Hollywood marriages don't fail more often than normal marriages; we just hear about them more
Nobody has ever convinced me that marriages have a shorter shelf life in Hollywood than they do anywhere else. Let's face it. Marriage just doesn't work for most people... I haven't seen the statistics that indicate that it's any worse for celebrities; it's just that we hear about [them].
Later, Jaguars head coach Doug Marrone makes his fourth appearance on the program. After a season where it felt like he was fired every other week, Marrone is back and as much of a football guy as ever. He opened up about the meeting where he had to fight for his job and his undying loyalty to the Yankees. As a die-hard Pinstripe fan, he is still grieving the 2017 ALCS.
The Houston Astros robbed the Yankees of a World Series title
I know that my Yankees got robbed. Then there's probably a lot of other teams that got robbed right? I mean, it's out there... Altuve got MVP when it should have been Judge. Yes extra Stripes. Yeah, I mean there's a lot of things that people have to you know, they've lost focus on.
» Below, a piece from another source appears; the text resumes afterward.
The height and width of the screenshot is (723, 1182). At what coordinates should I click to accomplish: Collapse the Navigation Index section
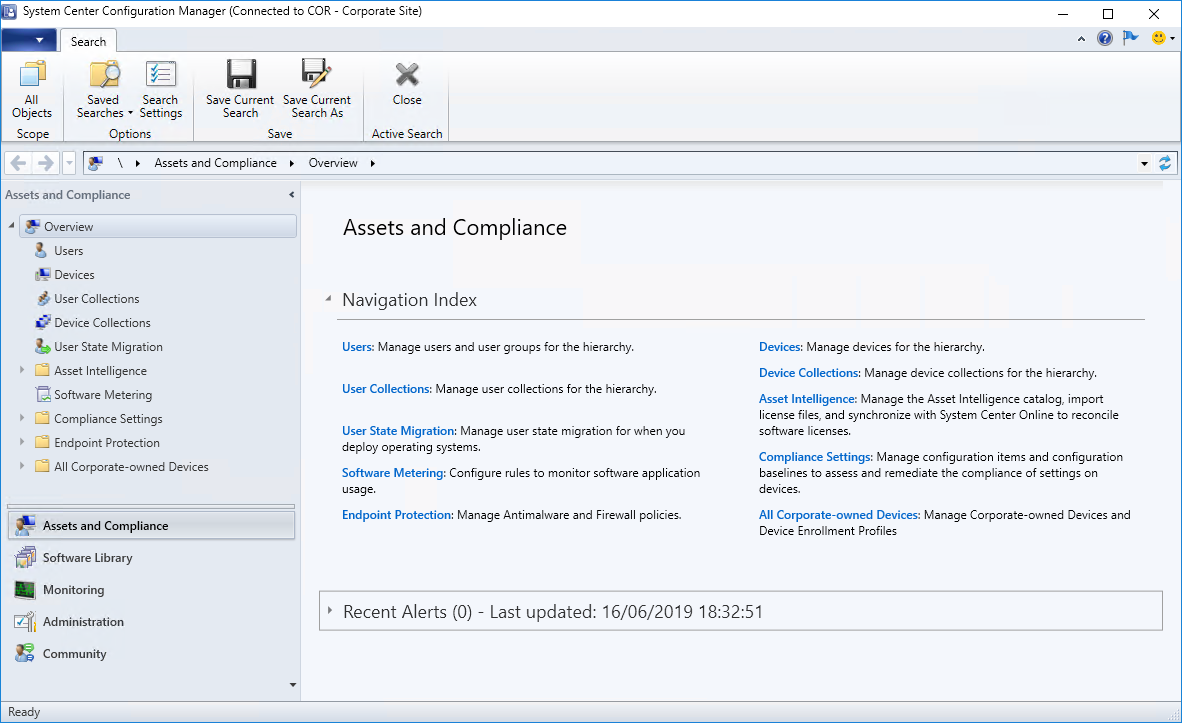click(x=328, y=299)
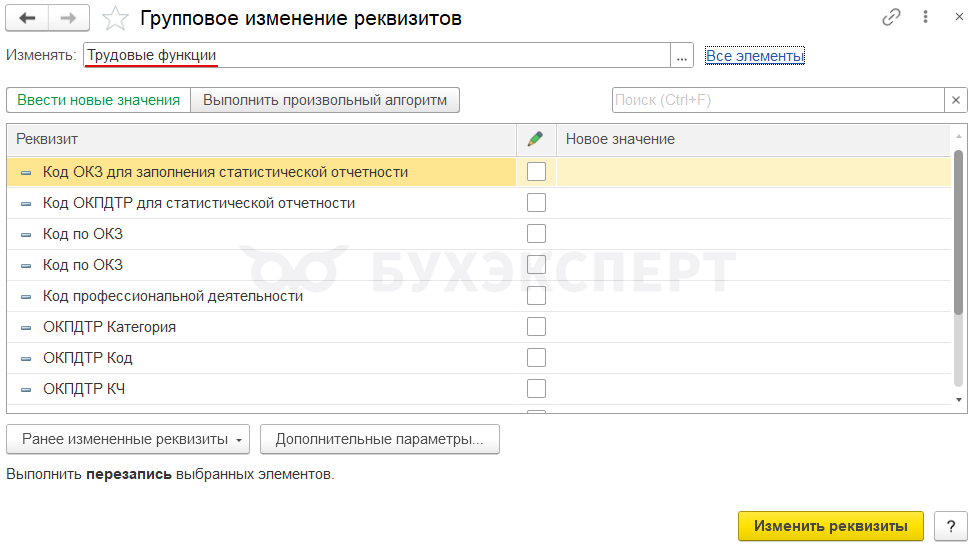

Despite being the head coach of an NFL team, Marrone has some very strict standards for his baseball team. Even a superstar like Aaron Judge hasn't quite earned the full respect of the Coach yet.
Aaron Judge hasn't earned his Yankee Pinstripes yet because he hasn't won a World Series
He hasn't played a game [with Pinstripes]... he should have won a championship... You have to win a World Series [to earn them].
Dramatic Readings and FAQ
To wrap things up, the guys looked at the latest health scares and some all-time spin zones. PFT is still holding firm on his scouting report for the virus that is currently threatening the NCAA tournament.
Coronavirus is an overrated, fraud of a disease
It's a bitch little disease... I agree. We called it out as being a fraud being overrated last week. I'm not I'm not changing that up... I'm not convinced about this Corona thing. I'll take coronavirus to the face right now.
We also got a very special dramatic reading of LeBron James talking to himself on Instagram. It was a peak 'Washed King' moment that left PFT wondering about LeBron's mental state.
LeBron James is exhibiting schizophrenic symptoms via his Instagram captions
His caption of him hitting that three-point shot... Me: I bet you won't. Me: Man who you talking to me. I'm talking to you... man you must not know me well... sounds like he's schizophrenic.
Finally, the FAQ section addressed a listener who has developed an elite, yet socially crippling, skill at the local arcade. Big Cat didn't hold back on the life advice for the Skee-Ball king.
Skee-Ball is a bizarre hobby; get a girlfriend instead
[Listener:] I'm officially addicted to [Skee-Ball] to the point where I spend my Friday nights doing so, do you have any advice to knock this bizarre hobby? [Big Cat:] I would find a girlfriend.
If you're going to a wedding this weekend, make sure to bring a twenty-dollar bill for the DJ in case Kevin Bacon is in attendance.